I have a desktop with Windows XP in Hudson, Florida. It's an Emachine's W2040 with a cable modem (Motorola SB5100) using Roadrunner/Brighthouse service just like the office. My AOL account is accessed automatically with the cable connection everytime my computer starts.​
So in order to use my laptop internet et cetera, I bought a Belkin Wireless G Router (not the same kind used at the office.). I installed the software, connected it all up and the desktop has great connection.. cause.. I'm on it now. The issue is with the laptop.

The laptop recognizes the wireless network with the router. Great reception and it connects. However, it was unable to assign an IP address. I called the router people and their tech support couldn't comprehend how a laptop that at times uses a Dial up connection to AOL could at a different time connect to AOL via ISP/LAN option for the cable. I just hung up. He was reading the FAQs with the router.. and none of them addressed my issue.

I got the idea to copy the IP, Mask, Gateway and DNS numbers so I could type them in where my laptop couldn't assign them. As a result my computer now recognizes it as 'fully functional and connected' instead of not like it first did. I still can't connect to AOL via ISP/LAN/CABLE. It gets all the way to 'Step 6: Connecting to AOL' and then gives me a 'DNS Server unreachable or unavailable' message. And neither IE nor Firefox will connect to any website.

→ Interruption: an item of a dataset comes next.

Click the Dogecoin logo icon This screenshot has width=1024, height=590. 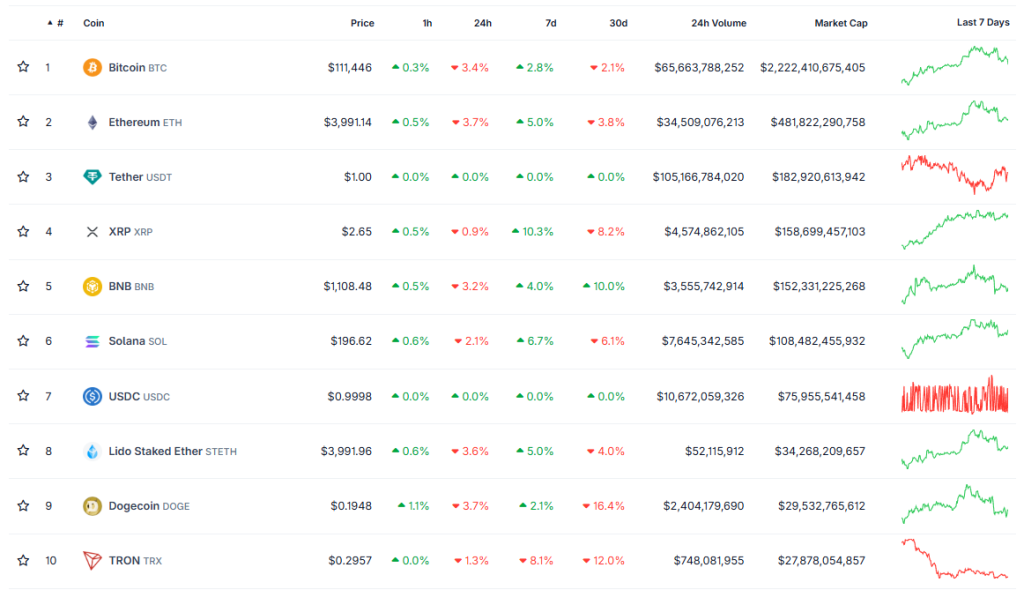(x=92, y=506)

As an added note, clicking 'repair connection' or trying to 'force' the laptop to reassign IP info doesn't work. After five minutes it gives me an error message saying it was unable to do so. Hence my decision to use the IP info from the connected desktop.

Thank you so much to anyone could post some insight. If you need any other info, please feel free to let me know.


----------



## gamerman0203 (Oct 28, 2005)

I'm going to apologize in advance in case I missed something in your post. 

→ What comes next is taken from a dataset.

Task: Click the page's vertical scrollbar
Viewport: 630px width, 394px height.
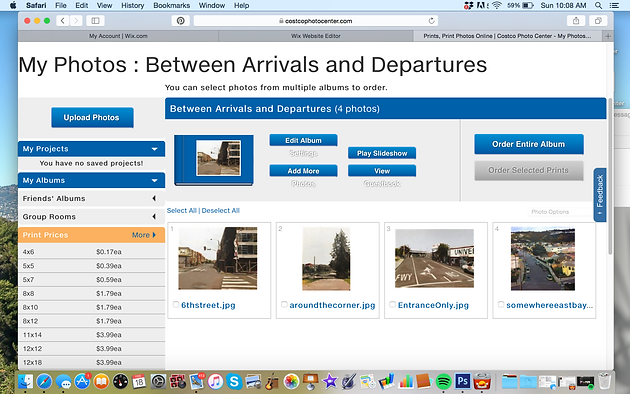Action: click(610, 176)
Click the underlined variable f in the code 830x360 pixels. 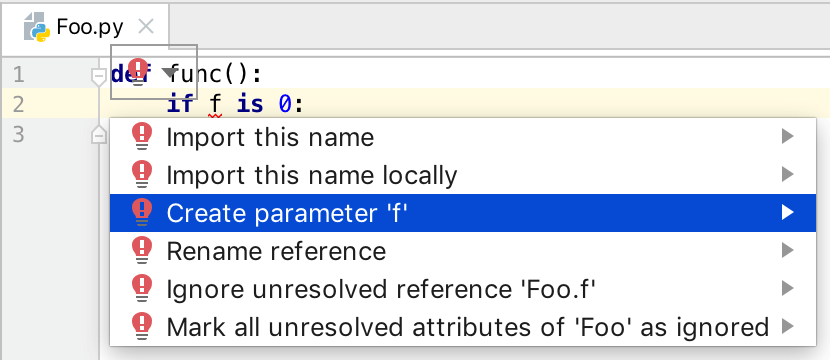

Make sure the router is setup with DHCP.

most lynksys routers are 192.168.1.1 or something like that. If you open IE and type that in (or whatever the IP address of your router is) it will bring up a un/pw prompt. If you don't know what your routers IP is, on the desktop go to start>run. type cmd. type 'ipconfig /all'. find where it says your gateway. That is your router address. type that into IE to access the routers settigns. type admin for both unless you changed it during set up on the desktop.

Once into the lynksys software, make sure DHCP is enabled. Also make sure NAT (network address translation) is enabled. Make sure RIP1 is enabled also. If all that is already enabled.....I can't help!:laugh: 

Try that and see what happens.


----------



## johnwill (Sep 26, 2002)

I've taken the liberty of editing your post so it's more readable, the tiny purple font was very hard to read.


----------



## vieza_card (May 16, 2006)

An update..

After doing everything that everybody suggested (and I'm very grateful for the help), the problem still wasn't fixed. Guess what I found out.

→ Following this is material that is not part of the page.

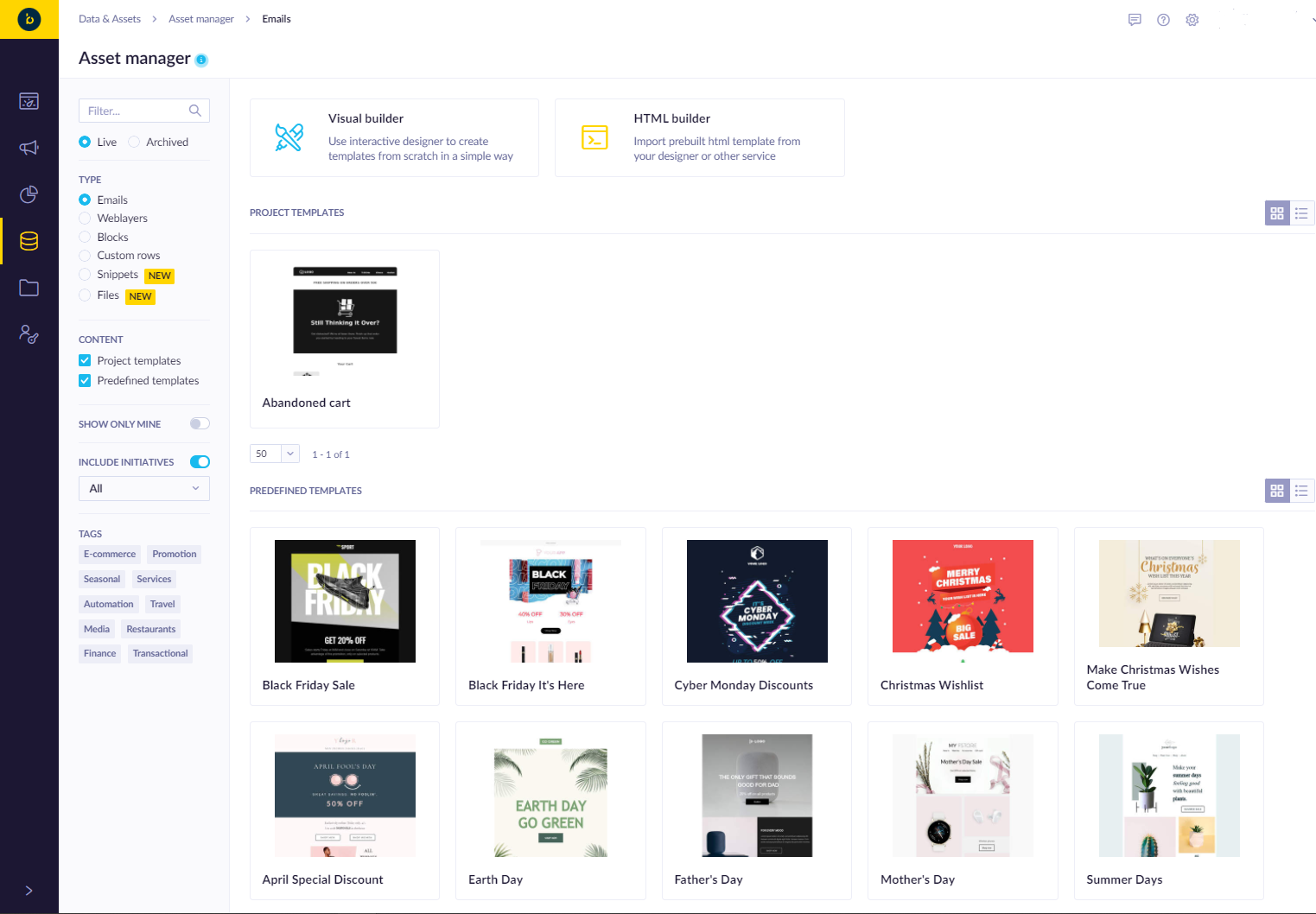Expand the sidebar with the bottom arrow
Screen dimensions: 1316x914
(x=29, y=891)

My Roadrunner cable (which is either owned or somehow a division of Comcast) service and it's Dynamic IPness will not allow a second computer to access the the broadband either directly or through a router. In order for me to have a second computer wired to the net, I either have to purchase a second cable modem account for it or I have to upgrade to a commercial account so I can get the additional static IP numbers upgrade for multiple computers. Routers won't work on a residential because of some sort of IP/DNS setup restriction that comcast/roadrunner does. That's how it was explained to me. That's why, at work, I can connect.. but here at the house I could neither get the modem to work directly via ethernet nor indirectly via router.

That's so ridiculous. Oh and Roadrunner only allows the cable modem to be connected to ONE computer.. the one you initially install it with. So that means if you get a new computer, you have to call tech support and have the modem reassigned to the new computer. -sigh-

Do all cable modem service companies do this? Well anyway, thanks again for the info. Sorry about the font aspect.


----------



## johnwill (Sep 26, 2002)

That's actually not true. :smile:

Most routers have the ability to clone the MAC address of the connected machine to "emulate" the machine. After doing this, you can use the router just like any other service.


----------



## gamerman0203 (Oct 28, 2005)

good point johnwill! Routers should be able to get past those restrictions


----------



## johnwill (Sep 26, 2002)

Hopefully the original poster will come back so we can get him properly connected. :smile:


----------